§ What is being asked:
Copy the following lines verbatim, preserving every character, space, and line break.

--------

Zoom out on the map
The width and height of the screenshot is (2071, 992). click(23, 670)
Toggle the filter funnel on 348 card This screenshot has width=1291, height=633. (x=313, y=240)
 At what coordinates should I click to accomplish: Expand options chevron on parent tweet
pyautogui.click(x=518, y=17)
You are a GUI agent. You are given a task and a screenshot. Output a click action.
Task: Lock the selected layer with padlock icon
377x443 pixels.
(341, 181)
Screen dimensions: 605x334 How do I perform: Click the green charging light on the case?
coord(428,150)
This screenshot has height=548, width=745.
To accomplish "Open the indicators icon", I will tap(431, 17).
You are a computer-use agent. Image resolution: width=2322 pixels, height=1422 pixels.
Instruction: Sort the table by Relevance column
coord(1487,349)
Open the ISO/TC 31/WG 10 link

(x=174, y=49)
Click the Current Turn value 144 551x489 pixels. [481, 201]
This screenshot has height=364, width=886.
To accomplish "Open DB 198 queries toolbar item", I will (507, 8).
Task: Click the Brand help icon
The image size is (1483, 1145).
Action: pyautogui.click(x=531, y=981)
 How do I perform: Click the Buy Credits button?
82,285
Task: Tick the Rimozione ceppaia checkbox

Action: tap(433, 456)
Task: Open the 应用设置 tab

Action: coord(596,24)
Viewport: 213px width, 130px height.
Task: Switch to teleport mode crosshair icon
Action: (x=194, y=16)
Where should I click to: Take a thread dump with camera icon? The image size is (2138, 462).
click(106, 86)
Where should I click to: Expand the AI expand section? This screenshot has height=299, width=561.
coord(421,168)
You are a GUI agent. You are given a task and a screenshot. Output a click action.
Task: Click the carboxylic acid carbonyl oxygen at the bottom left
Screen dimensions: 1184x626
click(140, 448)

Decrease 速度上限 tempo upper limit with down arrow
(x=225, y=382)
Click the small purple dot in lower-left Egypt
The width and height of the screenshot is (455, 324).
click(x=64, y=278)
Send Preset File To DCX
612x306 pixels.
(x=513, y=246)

--------

§ Exercise result:
Zoom out on the map
The width and height of the screenshot is (2071, 992). click(23, 670)
Toggle the filter funnel on 348 card This screenshot has width=1291, height=633. (x=313, y=240)
 At what coordinates should I click to accomplish: Expand options chevron on parent tweet
pyautogui.click(x=518, y=17)
You are a GUI agent. You are given a task and a screenshot. Output a click action.
Task: Lock the selected layer with padlock icon
377x443 pixels.
(341, 181)
Screen dimensions: 605x334 How do I perform: Click the green charging light on the case?
coord(428,150)
This screenshot has height=548, width=745.
To accomplish "Open the indicators icon", I will tap(431, 17).
You are a computer-use agent. Image resolution: width=2322 pixels, height=1422 pixels.
Instruction: Sort the table by Relevance column
coord(1487,349)
Open the ISO/TC 31/WG 10 link

(x=174, y=49)
Click the Current Turn value 144 551x489 pixels. [481, 201]
This screenshot has height=364, width=886.
To accomplish "Open DB 198 queries toolbar item", I will (507, 8).
Task: Click the Brand help icon
The image size is (1483, 1145).
Action: pyautogui.click(x=531, y=981)
 How do I perform: Click the Buy Credits button?
82,285
Task: Tick the Rimozione ceppaia checkbox

Action: tap(433, 456)
Task: Open the 应用设置 tab

Action: coord(596,24)
Viewport: 213px width, 130px height.
Task: Switch to teleport mode crosshair icon
Action: (x=194, y=16)
Where should I click to: Take a thread dump with camera icon? The image size is (2138, 462).
click(106, 86)
Where should I click to: Expand the AI expand section? This screenshot has height=299, width=561.
coord(421,168)
You are a GUI agent. You are given a task and a screenshot. Output a click action.
Task: Click the carboxylic acid carbonyl oxygen at the bottom left
Screen dimensions: 1184x626
click(140, 448)

Decrease 速度上限 tempo upper limit with down arrow
(x=225, y=382)
Click the small purple dot in lower-left Egypt
The width and height of the screenshot is (455, 324).
click(x=64, y=278)
Send Preset File To DCX
612x306 pixels.
(x=513, y=246)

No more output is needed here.